La revanche du plombier polonais

Une image marquante des années 2000: celle du fameux «plombier polonais» qui, craignait-on, allait profiter de l'adhésion de son pays à l'Union européenne pour voler des emplois aux plombiers français ou britanniques.

La crise financière de la fin de la décennie a produit, en fait, un ironique effet inverse: aujourd'hui, la Pologne va très bien, merci. Et des plombiers français ou irlandais doivent bien en profiter pour y gagner quelques zlotys...

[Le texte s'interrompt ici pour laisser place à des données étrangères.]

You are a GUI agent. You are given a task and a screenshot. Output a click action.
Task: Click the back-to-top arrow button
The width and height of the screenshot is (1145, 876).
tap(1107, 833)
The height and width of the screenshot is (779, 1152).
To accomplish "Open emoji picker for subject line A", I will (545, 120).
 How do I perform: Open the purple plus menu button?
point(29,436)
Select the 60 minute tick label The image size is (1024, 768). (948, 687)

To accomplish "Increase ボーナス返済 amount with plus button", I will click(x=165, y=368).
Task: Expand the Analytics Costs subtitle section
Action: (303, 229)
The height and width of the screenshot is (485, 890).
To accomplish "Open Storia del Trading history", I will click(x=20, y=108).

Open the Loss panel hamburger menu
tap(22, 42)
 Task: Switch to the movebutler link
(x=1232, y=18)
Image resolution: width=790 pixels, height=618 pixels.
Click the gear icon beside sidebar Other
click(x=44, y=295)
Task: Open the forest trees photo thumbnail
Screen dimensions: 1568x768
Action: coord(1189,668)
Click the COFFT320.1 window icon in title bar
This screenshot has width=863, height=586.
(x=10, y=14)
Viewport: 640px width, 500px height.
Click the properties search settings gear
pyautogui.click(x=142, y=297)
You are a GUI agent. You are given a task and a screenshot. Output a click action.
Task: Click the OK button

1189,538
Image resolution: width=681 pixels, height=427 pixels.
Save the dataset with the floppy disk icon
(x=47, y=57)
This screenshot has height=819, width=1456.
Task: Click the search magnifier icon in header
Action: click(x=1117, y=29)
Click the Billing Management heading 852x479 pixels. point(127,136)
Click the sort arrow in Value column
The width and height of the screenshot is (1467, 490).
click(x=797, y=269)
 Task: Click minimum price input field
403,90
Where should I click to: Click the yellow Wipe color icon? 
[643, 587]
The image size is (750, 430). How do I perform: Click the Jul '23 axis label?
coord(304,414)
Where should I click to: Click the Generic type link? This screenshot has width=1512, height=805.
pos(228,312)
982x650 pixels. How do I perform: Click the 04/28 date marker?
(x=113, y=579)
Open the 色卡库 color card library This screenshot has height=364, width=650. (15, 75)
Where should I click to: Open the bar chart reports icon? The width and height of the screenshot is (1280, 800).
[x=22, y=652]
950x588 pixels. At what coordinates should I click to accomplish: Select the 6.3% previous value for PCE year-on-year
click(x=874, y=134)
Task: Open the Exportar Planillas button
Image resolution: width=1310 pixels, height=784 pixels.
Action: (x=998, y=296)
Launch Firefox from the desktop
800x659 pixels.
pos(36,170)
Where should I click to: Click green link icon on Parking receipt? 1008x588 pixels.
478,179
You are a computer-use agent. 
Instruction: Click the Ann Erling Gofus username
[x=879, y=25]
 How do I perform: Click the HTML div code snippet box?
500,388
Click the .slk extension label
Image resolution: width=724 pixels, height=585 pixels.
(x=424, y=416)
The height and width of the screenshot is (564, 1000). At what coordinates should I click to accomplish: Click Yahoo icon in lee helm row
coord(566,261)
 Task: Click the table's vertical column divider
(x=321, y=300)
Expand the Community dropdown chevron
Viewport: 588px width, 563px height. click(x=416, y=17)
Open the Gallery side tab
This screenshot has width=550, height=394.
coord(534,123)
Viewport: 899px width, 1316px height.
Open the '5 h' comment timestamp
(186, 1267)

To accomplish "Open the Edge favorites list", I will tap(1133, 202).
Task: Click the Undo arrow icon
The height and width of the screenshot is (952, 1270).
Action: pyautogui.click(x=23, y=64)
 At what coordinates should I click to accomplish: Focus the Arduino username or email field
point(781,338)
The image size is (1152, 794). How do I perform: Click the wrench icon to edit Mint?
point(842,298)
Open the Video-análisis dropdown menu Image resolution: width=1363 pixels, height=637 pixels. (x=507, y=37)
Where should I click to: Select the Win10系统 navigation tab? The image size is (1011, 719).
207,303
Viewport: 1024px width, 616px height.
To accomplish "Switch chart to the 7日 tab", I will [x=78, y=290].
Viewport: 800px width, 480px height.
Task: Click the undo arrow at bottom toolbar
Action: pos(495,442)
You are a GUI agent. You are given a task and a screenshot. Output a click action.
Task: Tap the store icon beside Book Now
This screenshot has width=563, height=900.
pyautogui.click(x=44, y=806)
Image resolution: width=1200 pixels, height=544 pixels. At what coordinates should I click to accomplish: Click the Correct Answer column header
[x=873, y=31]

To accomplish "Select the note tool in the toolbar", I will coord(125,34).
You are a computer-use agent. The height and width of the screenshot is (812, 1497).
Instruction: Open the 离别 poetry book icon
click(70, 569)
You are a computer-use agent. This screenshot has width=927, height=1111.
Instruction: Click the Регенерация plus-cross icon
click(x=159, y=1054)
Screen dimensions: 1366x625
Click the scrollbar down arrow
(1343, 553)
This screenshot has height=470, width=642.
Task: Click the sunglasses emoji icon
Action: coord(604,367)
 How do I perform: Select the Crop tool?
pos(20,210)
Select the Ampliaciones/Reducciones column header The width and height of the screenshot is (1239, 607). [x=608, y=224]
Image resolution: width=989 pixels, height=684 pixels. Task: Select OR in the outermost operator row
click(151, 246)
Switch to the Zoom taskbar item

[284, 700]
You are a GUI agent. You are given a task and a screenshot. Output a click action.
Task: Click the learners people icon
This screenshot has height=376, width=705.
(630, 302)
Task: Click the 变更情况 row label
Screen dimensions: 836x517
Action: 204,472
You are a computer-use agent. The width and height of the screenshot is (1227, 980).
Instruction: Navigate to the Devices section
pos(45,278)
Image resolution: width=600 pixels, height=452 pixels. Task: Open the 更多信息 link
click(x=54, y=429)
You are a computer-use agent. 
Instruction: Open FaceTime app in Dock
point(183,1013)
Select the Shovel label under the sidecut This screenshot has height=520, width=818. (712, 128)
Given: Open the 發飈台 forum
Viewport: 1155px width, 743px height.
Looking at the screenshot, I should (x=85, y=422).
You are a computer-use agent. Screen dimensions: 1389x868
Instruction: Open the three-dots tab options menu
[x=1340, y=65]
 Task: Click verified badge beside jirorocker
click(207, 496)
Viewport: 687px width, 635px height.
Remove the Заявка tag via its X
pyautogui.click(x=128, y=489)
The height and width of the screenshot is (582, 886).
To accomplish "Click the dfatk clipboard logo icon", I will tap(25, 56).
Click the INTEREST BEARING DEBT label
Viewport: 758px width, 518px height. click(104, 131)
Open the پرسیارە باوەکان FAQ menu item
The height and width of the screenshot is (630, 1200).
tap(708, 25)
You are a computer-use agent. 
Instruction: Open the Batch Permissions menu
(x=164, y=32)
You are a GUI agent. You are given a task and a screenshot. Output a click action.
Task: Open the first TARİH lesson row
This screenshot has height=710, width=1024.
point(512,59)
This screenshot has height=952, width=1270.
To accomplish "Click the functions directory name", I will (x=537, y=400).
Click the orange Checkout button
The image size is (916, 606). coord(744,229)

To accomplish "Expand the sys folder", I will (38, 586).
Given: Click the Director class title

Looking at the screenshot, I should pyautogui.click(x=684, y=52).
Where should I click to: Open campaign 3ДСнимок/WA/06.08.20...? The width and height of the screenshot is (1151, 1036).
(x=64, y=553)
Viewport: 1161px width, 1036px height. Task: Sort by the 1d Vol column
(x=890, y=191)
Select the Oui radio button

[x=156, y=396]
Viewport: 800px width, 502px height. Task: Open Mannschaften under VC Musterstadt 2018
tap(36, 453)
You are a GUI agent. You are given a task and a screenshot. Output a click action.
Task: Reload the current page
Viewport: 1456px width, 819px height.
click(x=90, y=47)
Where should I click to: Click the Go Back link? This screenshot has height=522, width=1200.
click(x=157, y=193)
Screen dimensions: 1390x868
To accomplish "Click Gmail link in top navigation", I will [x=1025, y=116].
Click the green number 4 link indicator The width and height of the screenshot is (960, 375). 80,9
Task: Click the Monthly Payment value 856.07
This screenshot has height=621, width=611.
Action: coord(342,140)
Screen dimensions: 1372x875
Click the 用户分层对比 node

Enfin, et surtout, la dernière décennie a été celle des attentats du 11 septembre 2001. Un coup porté au coeur de l'Amérique qui a incité Washington à déclarer la guerre au terrorisme. Un combat qui a incité les États-Unis, mais aussi quelques autres pays engagés à leurs côtés, à faire des entorses aux conventions internationales sur le traitement des prisonniers de guerre ou encore la torture. Une érosion éthique à laquelle le Canada n'a pas complètement échappé.

La guerre contre le terrorisme a-t-elle plus de chances d'être gagnée que la guerre - perdue jusqu'à preuve du contraire - contre les narcotrafiquants? Ça, c'est la prochaine décennie qui nous le dira.